**GIVEN DATA:**
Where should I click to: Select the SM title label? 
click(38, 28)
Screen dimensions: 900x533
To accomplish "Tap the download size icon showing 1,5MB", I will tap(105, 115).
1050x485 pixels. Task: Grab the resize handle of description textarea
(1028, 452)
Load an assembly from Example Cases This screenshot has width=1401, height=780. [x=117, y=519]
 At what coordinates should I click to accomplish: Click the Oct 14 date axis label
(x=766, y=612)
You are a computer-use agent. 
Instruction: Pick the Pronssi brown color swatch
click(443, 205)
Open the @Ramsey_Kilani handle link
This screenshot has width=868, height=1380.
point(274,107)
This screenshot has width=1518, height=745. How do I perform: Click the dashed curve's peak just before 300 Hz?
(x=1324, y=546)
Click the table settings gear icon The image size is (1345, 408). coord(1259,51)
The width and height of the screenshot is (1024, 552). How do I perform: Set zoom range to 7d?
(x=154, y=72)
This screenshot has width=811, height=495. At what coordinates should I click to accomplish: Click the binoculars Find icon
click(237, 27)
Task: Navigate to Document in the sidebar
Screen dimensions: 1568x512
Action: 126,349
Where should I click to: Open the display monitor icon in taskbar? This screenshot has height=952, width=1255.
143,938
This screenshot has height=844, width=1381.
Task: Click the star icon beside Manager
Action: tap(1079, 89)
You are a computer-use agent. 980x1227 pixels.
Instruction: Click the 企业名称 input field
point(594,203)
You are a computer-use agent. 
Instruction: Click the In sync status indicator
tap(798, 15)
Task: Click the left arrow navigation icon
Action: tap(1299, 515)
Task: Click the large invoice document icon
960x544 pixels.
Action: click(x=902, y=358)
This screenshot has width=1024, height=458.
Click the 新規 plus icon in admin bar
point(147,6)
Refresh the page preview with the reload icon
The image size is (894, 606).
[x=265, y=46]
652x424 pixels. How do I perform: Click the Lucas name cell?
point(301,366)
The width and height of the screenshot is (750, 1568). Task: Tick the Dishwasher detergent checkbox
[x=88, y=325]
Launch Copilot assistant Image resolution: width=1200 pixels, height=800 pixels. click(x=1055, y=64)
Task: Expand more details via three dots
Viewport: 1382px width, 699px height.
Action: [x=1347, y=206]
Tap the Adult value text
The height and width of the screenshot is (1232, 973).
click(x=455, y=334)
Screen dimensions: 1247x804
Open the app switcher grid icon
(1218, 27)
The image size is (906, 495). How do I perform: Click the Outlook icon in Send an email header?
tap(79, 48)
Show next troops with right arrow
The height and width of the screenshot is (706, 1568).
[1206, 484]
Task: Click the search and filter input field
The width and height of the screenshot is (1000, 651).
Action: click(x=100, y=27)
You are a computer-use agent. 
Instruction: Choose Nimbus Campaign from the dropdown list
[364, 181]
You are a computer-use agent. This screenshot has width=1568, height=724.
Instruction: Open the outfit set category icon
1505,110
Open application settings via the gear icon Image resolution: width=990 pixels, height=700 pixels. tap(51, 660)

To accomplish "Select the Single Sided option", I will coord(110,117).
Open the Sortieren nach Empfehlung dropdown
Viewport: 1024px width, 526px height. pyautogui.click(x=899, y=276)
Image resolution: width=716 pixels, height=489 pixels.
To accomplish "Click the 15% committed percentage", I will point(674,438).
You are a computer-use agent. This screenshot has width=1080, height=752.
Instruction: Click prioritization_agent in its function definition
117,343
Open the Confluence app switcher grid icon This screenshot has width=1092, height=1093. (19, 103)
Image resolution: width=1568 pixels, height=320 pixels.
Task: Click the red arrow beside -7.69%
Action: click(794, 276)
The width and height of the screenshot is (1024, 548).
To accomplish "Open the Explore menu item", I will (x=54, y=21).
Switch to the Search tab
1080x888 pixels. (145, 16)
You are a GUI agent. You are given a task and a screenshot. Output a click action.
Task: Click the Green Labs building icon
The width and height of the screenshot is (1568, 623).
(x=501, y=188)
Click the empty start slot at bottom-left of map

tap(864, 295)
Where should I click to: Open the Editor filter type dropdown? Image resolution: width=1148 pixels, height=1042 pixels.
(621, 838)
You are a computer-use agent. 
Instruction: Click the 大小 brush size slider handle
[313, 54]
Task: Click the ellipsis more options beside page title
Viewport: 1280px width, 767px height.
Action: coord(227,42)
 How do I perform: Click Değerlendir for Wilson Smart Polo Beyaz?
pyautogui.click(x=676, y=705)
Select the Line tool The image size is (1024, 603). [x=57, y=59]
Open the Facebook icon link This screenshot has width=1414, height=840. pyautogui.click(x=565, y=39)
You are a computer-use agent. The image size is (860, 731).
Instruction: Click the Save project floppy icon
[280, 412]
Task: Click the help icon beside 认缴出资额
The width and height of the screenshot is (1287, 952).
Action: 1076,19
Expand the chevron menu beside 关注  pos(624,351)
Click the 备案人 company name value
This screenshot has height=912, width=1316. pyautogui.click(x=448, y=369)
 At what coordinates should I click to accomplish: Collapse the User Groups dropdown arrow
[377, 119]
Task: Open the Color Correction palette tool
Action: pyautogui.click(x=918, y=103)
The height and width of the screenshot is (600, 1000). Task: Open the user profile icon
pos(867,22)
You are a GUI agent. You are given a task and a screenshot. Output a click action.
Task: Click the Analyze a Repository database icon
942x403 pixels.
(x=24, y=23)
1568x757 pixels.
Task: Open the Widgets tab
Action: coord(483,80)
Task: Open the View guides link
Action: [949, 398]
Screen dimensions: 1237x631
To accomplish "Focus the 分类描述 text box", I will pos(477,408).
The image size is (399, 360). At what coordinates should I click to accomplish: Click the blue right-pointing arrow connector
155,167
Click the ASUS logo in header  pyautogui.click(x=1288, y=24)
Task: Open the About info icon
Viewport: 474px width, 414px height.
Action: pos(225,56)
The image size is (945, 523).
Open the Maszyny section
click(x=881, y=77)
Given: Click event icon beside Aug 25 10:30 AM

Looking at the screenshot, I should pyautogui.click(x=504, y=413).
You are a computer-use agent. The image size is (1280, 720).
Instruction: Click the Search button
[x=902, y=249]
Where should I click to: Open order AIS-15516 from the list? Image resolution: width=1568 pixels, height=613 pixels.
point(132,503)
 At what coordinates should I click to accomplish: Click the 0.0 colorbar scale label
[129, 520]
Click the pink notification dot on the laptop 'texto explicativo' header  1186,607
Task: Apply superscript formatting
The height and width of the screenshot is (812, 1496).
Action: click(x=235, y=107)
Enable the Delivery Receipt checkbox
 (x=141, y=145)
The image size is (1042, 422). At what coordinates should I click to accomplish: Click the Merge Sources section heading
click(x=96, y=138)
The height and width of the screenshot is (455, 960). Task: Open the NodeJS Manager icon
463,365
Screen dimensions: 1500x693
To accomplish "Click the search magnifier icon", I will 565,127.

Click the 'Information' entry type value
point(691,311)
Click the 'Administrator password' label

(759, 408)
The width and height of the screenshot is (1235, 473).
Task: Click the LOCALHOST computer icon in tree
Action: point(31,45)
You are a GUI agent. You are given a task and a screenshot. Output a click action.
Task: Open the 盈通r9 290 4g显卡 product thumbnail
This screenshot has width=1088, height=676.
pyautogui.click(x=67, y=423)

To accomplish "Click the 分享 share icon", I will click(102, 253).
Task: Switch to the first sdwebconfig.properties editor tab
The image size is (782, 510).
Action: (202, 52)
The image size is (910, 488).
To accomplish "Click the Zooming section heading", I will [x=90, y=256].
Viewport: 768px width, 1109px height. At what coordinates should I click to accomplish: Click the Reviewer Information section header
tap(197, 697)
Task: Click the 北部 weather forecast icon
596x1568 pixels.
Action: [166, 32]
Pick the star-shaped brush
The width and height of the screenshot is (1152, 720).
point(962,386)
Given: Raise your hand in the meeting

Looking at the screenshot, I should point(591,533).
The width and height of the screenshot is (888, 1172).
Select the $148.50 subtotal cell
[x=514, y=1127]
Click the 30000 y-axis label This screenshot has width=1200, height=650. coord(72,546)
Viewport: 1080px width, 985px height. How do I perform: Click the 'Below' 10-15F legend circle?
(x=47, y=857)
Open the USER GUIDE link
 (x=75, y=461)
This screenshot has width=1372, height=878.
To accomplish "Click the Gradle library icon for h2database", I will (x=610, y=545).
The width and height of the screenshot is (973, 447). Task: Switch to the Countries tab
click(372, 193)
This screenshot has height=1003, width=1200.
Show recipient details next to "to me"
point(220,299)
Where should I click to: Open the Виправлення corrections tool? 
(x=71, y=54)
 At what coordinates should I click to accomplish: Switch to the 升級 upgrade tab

**PROBLEM:** Locate the line that contains "Given: Raise your hand in the meeting", then please quote it and every line after it to the end of the entries above, exactly and with nothing else.

**RESPONSE BOX:**
Given: Raise your hand in the meeting

Looking at the screenshot, I should point(591,533).
The width and height of the screenshot is (888, 1172).
Select the $148.50 subtotal cell
[x=514, y=1127]
Click the 30000 y-axis label This screenshot has width=1200, height=650. coord(72,546)
Viewport: 1080px width, 985px height. How do I perform: Click the 'Below' 10-15F legend circle?
(x=47, y=857)
Open the USER GUIDE link
 (x=75, y=461)
This screenshot has width=1372, height=878.
To accomplish "Click the Gradle library icon for h2database", I will (x=610, y=545).
The width and height of the screenshot is (973, 447). Task: Switch to the Countries tab
click(372, 193)
This screenshot has height=1003, width=1200.
Show recipient details next to "to me"
point(220,299)
Where should I click to: Open the Виправлення corrections tool? 
(x=71, y=54)
 At what coordinates should I click to accomplish: Switch to the 升級 upgrade tab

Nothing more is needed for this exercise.